SJP, UC DIVEST COALITION DEMONSTRATIONS AT UCLA

Czech-Americans seek return of homeland citizenship

By Daily Bruin Staff

Nov. 17, 1997 9:00 p.m.

Wednesday, November 19, 1997

Czech-Americans seek return of homeland citizenship

POLITICS:

Exiles plea to prime minister for restored rights lost when they
fled CzechoslovakiaBy Andy Shah

Daily Bruin Contributor

Everything was proceeding smoothly Friday as Czech Prime
Minister Václav Klaus addressed the UCLA public concerning his
country’s market economy.

But when he started fielding questions, he received a question
he didn’t appreciate.

A Czech-American poet took the floor and denounced the
government’s refusal to grant dual citizenship to her and 30,000
other Czech-Americans, the only Czech population living abroad
without this right.

Jirina Fuchs, the volunteer coordinator of the International
Association of Czechs (IAC) for Dual Citizenship, Restitution and
Voting Rights, has been lobbying hard for the past four years to
obtain dual citizenship for the 30,000 Czech-Americans now living
in the United States.

Fuchs continued pleading her case until Chancellor Carnesale,
moderator Ivan Berend and the prime minister himself got fed up
with her digression.

Klaus responded by saying that the problem is "very complex" and
that several legislative steps have been taken to rectify the
problem.

According to a now-defunct article in the 1928 Treaty of
Naturalization between the United States and Czechoslovakia, all
Czechs who fled their homeland and became naturalized U.S. citizens
after May 7, 1957, automatically lost their Czech citizenship.

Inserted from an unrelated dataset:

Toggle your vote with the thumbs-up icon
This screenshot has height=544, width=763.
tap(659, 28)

However, this past August the treaty became ineffective, with a
clause stating that it could be abolished one year from either
party’s notice, which the U.S. government gave in September of
1996. However, since the treaty is not retroactive, these new
citizenship rights are inapplicable to exiled Czechs.

Unlike Czechs in South Africa, Canada and other countries who
fled either communist or Nazi oppression, Czech-Americans are the
only exiles being denied the return of their citizenship.

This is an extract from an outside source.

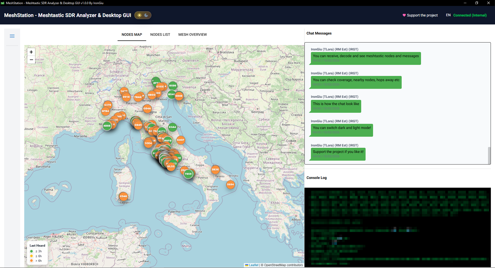Open the EN language selector
495x268 pixels.
(x=448, y=15)
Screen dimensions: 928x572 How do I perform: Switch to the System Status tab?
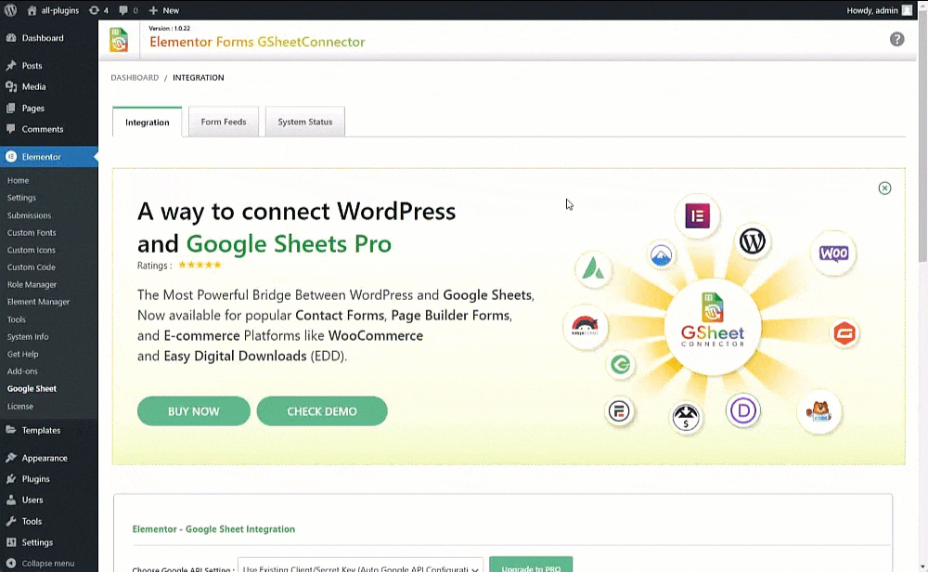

Some feel that Fuchs’ efforts are excessive. "She’s making a big
deal out of this," said M. S. Halouzka, a Czech-American present at
Klaus’ address. "It’s a small thing."

Yet Fuchs says this is her duty. "I am a Czech poet," she said.
"I hear the cries of the people. I feel the peoples’
suffering."

For the past four years, her organization has been lobbying to
obtain Czech citizenship for Czech-Americans living in the United
States.

"This is absolutely outrageous," Fuchs said. "Czech-Americans
don’t deserve (to be singled out)."

Fuchs, also a professor of the Czech language and culture at
Loyola Marymount College, escaped from Czechoslovakia in 1963.

She began investigating how to reclaim her Czech citizenship
after the fall of communism in 1989, and discovered that the
problem lay with the Czech side.

Since the formation of the IAC, members have written many
letters and petitions to both the Czech and U.S. governments.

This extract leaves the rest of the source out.